--- START PAGE EXTRACT ---

Thanks for checking out the site and for the feedback. It's definitely something we're looking into.
It's kind of an interesting question though because it somewhat varies by crime category. Take car break ins, for instance - this is more of a constant factor than a population density scalar because the number of parking spots is generally fixed on a per-block basis rather than scaling with population density.
I think we might try to give users the option of dividing by population density but allow them to toggle this on/off.
Parking turnover probably scales with population density. One of the reasons parking is more expensive in big cities is to encourage people to move their cars sooner. Smaller cities will have more cars that never move, where larger ones will have fewer.
If it's about movement, then population density might not be the best factor either. You might need some other way to see the number of humans moving through a given area. Stuff like office buildings have higher populations during office hours, but wouldn't be caught in "population" metrics.
As a toggle would be useful because depending on how you're using the map you might want to see per capita or absolute numbers. (Personally I think it's more useful per capita.)
Yeah, I think having it as an option is the way to go. Though I’d personally have it default to per-capita, as I do think that correlates closer with actual risk. To illustrate with an extreme example, an area with 10 burglaries per 100 people is clearly a way higher burglary risk place to live than an area with 20 burglaries per 10,000 people.
Does it really? Some classes of crime have been narrowed down to the same 50 individuals. You can't model car break-ins as everybody in the area rolling the dice on getting a taste for breaking glass and grabbing things.

--- END PAGE EXTRACT ---

## BRIEF 1:
Reproduce the listing from the line with "Check 分类为空时,不显示该分类 option" up to and including its final line, leaving out the pictures.
The crime-map discussion and the listing after it have no connection to each other.

--- START TASK INPUT ---

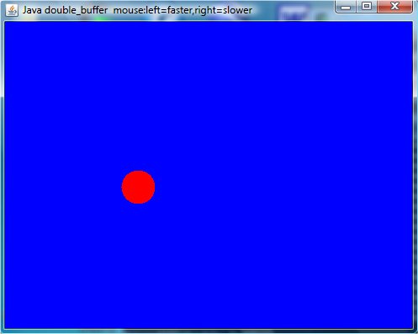Click the bottom-left corner of the blue canvas
418x334 pixels.
pyautogui.click(x=8, y=326)
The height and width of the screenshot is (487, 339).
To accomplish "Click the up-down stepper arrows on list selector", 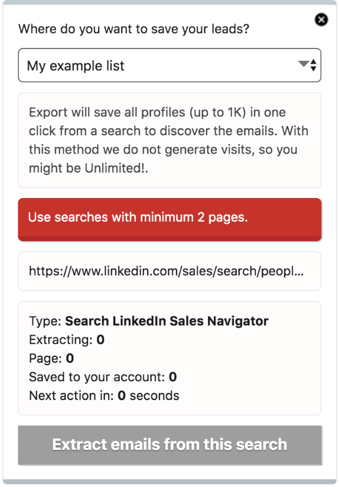I will 313,65.

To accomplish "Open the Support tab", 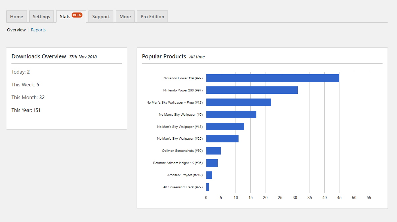I will tap(101, 17).
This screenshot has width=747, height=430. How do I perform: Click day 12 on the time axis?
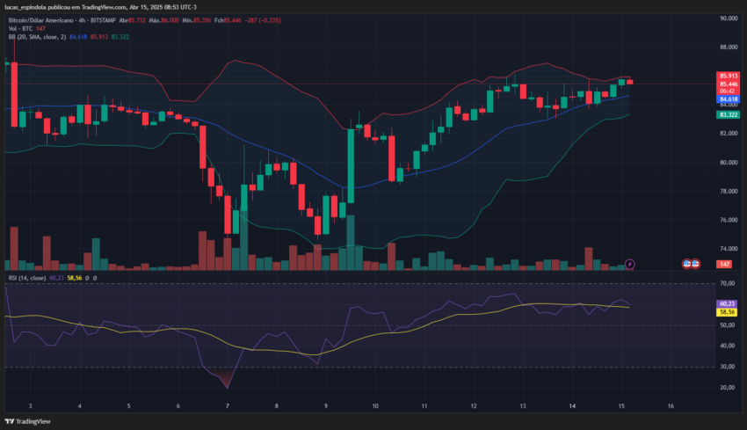coord(474,406)
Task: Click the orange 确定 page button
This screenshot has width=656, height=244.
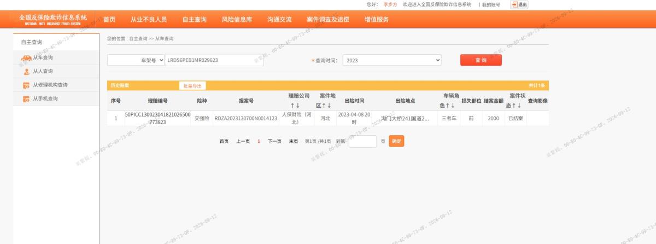Action: click(x=396, y=141)
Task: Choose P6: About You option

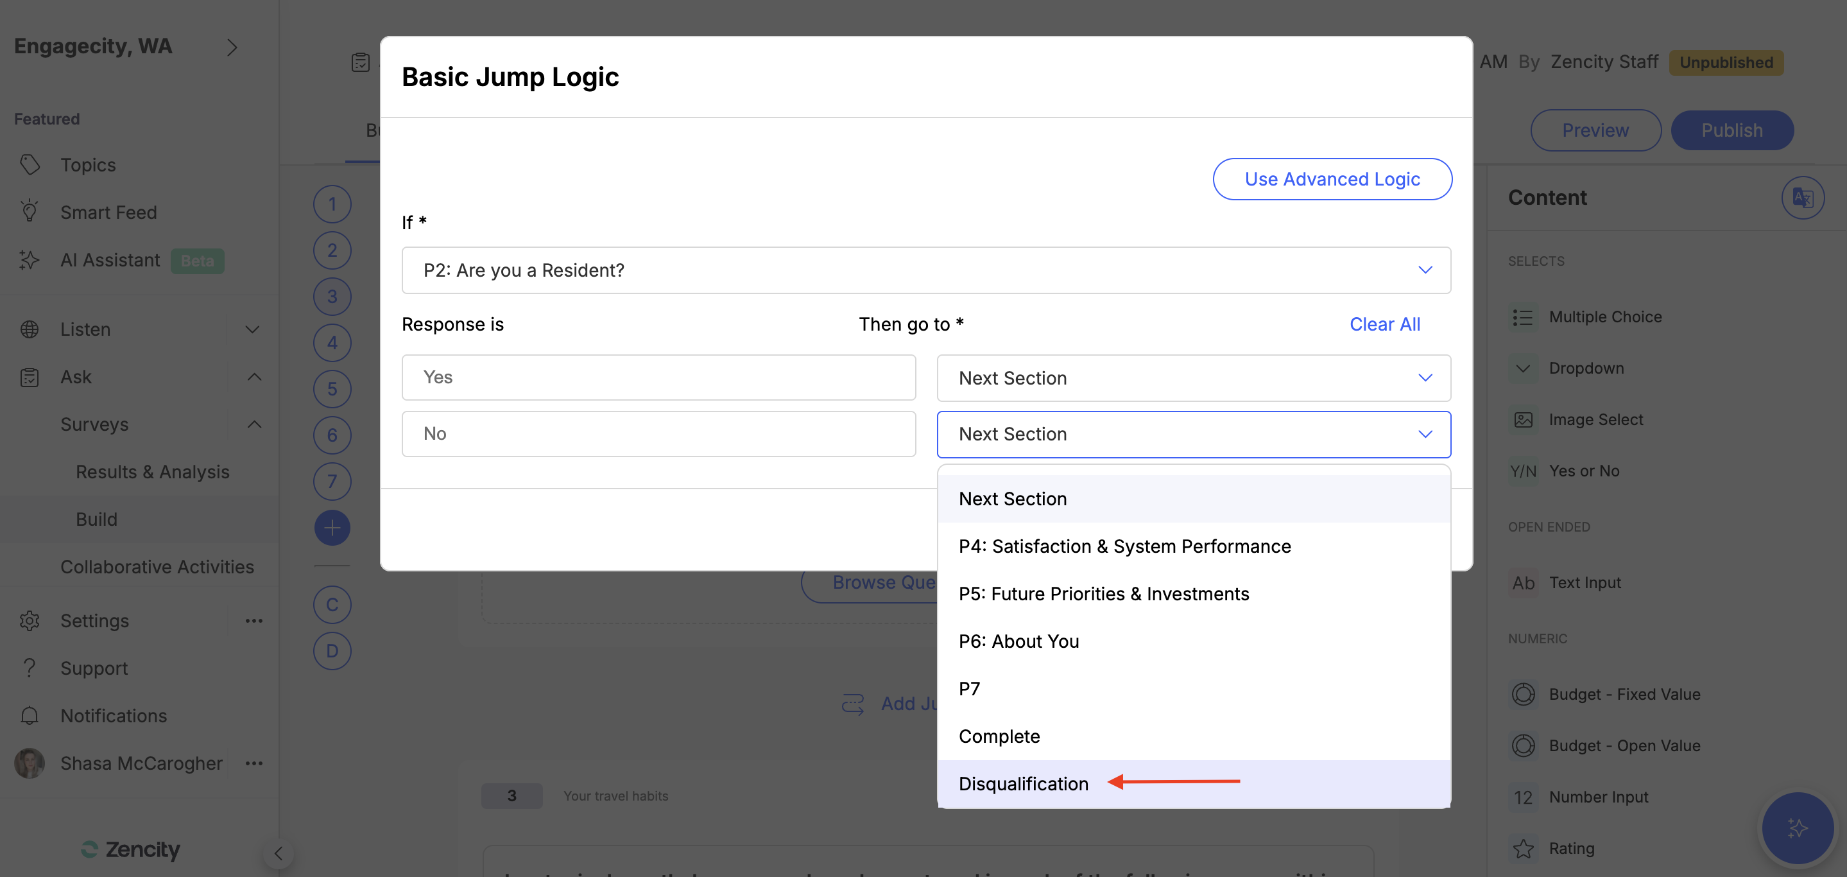Action: [1018, 641]
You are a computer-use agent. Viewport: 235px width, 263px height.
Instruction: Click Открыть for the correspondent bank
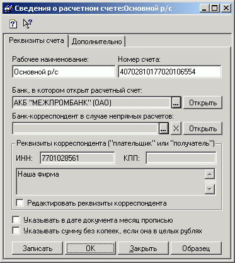(x=203, y=128)
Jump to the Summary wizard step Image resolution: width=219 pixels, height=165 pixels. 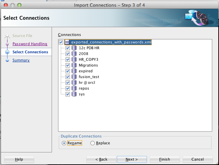click(x=21, y=60)
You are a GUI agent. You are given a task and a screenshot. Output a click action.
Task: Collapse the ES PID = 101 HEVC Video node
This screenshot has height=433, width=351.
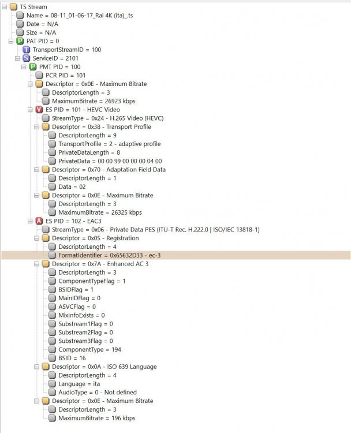click(x=30, y=110)
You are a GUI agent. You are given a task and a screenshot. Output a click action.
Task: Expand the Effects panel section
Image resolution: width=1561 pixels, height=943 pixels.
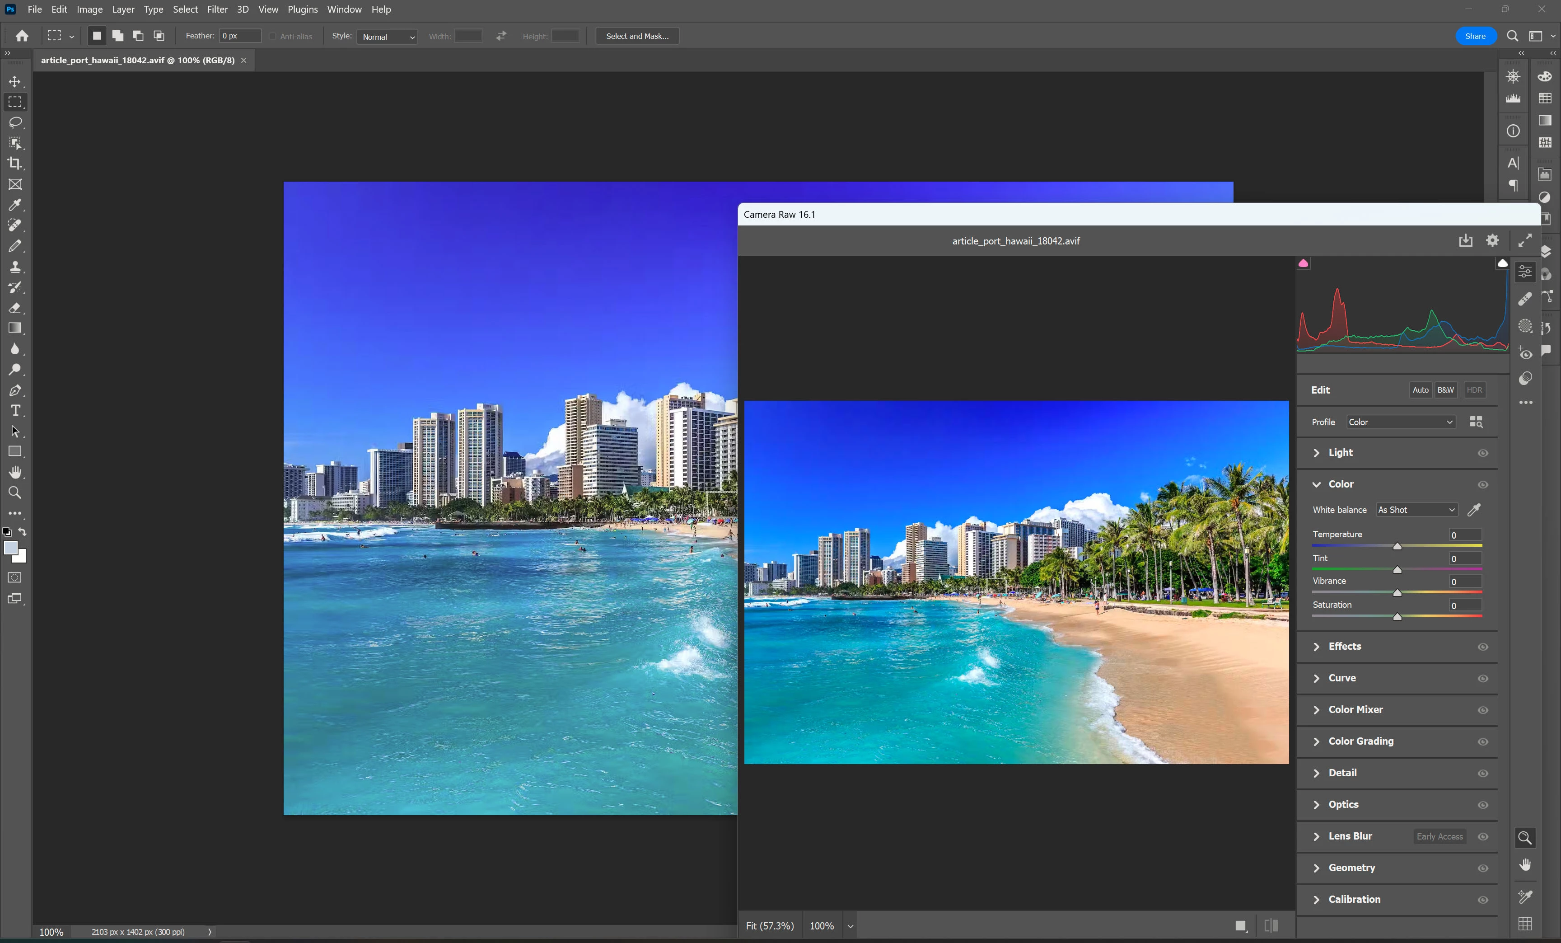coord(1344,646)
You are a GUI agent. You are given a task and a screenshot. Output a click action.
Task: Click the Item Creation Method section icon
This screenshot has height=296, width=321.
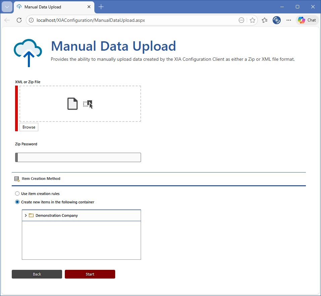click(x=17, y=179)
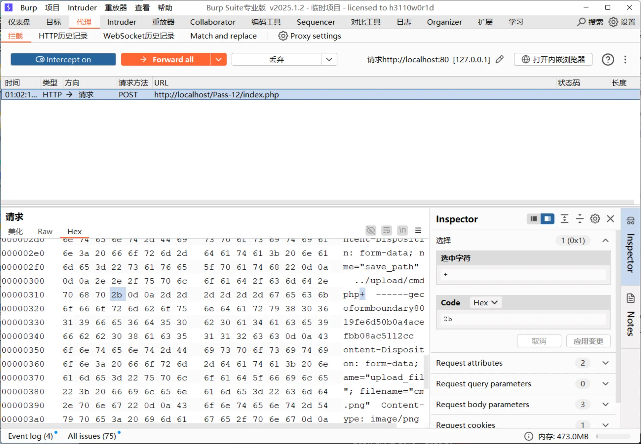Image resolution: width=641 pixels, height=444 pixels.
Task: Open the three-dot intercept options menu
Action: tap(625, 60)
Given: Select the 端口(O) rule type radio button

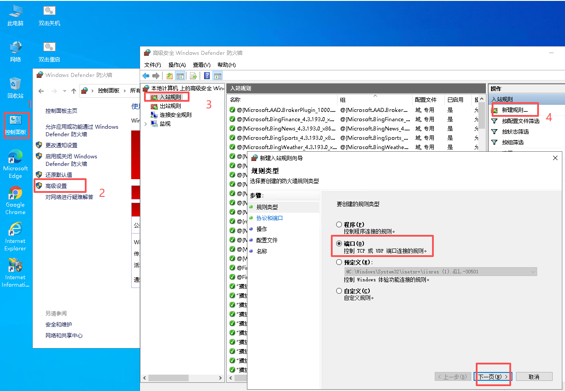Looking at the screenshot, I should tap(339, 243).
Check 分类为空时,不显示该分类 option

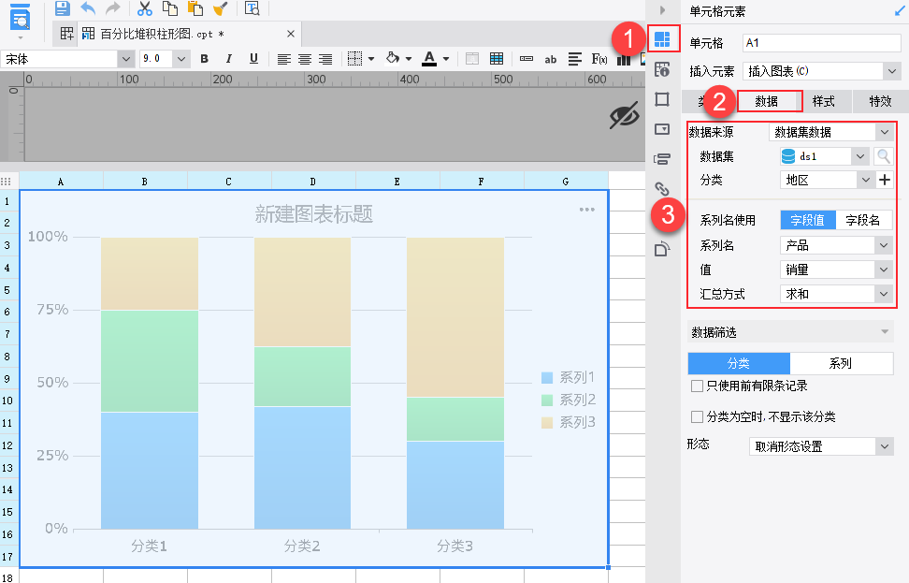[697, 416]
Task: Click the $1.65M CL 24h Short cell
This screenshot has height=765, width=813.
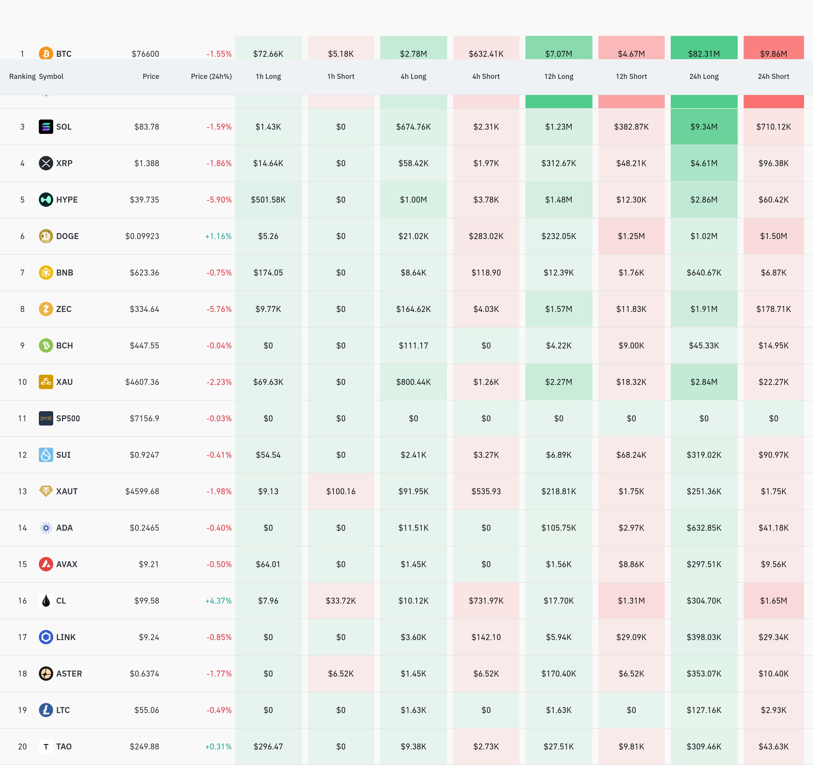Action: pyautogui.click(x=773, y=601)
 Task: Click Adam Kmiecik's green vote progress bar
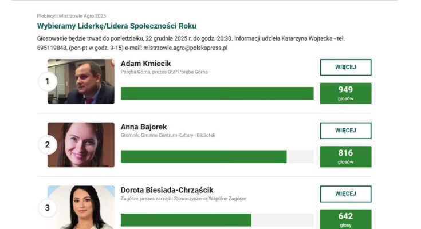(x=217, y=93)
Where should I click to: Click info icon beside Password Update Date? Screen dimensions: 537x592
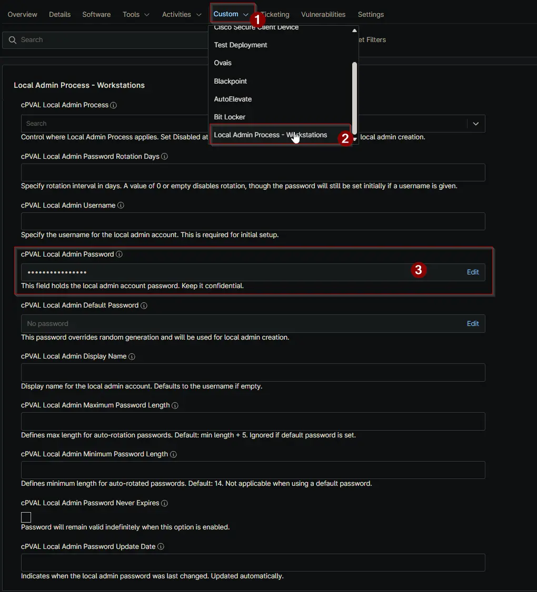point(161,547)
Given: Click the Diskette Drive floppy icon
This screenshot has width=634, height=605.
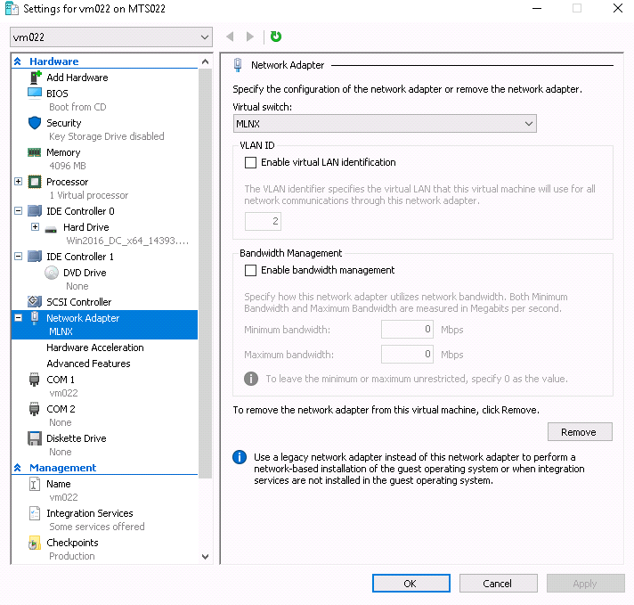Looking at the screenshot, I should tap(35, 438).
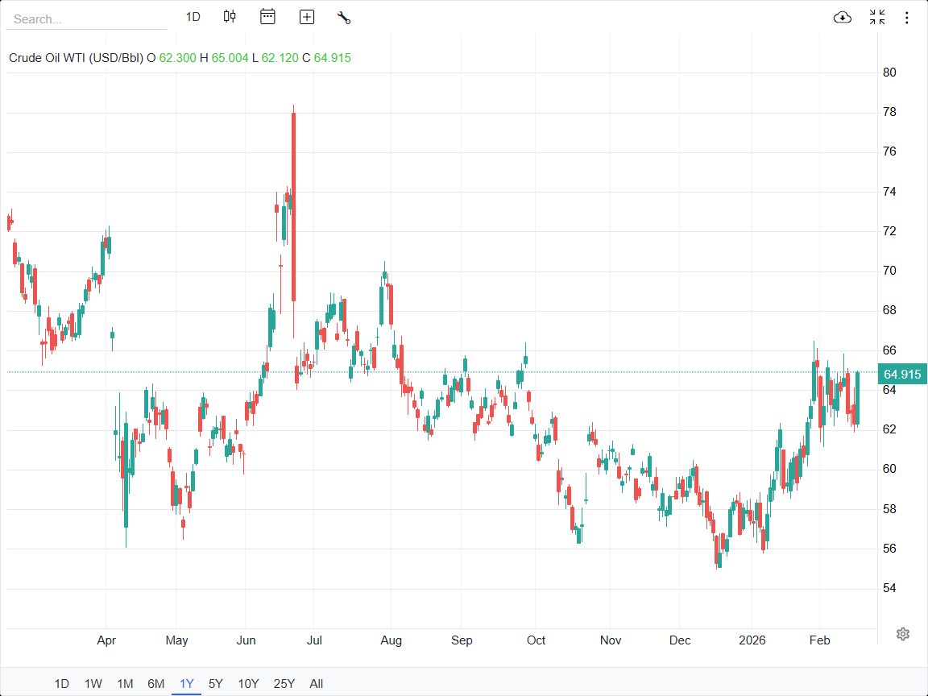
Task: Click the Search input field
Action: pyautogui.click(x=86, y=19)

--- END TASK INPUT ---

## BRIEF 2:
Write out the crime-map discussion from "Parking turnover probably" up to and including "useful per capita.)", word for word.

## COMPLETE ANSWER 1:
Check 分类为空时,不显示该分类 option

[697, 416]
Task: Click the $1.65M CL 24h Short cell
This screenshot has height=765, width=813.
Action: pyautogui.click(x=773, y=601)
 Task: Click Adam Kmiecik's green vote progress bar
(x=217, y=93)
Where should I click to: Click info icon beside Password Update Date? Screen dimensions: 537x592
point(161,547)
Given: Click the Diskette Drive floppy icon
This screenshot has width=634, height=605.
Looking at the screenshot, I should tap(35, 438).
Task: Click the Search input field
Action: pyautogui.click(x=86, y=19)

## COMPLETE ANSWER 2:
Parking turnover probably scales with population density. One of the reasons parking is more expensive in big cities is to encourage people to move their cars sooner. Smaller cities will have more cars that never move, where larger ones will have fewer.
If it's about movement, then population density might not be the best factor either. You might need some other way to see the number of humans moving through a given area. Stuff like office buildings have higher populations during office hours, but wouldn't be caught in "population" metrics.
As a toggle would be useful because depending on how you're using the map you might want to see per capita or absolute numbers. (Personally I think it's more useful per capita.)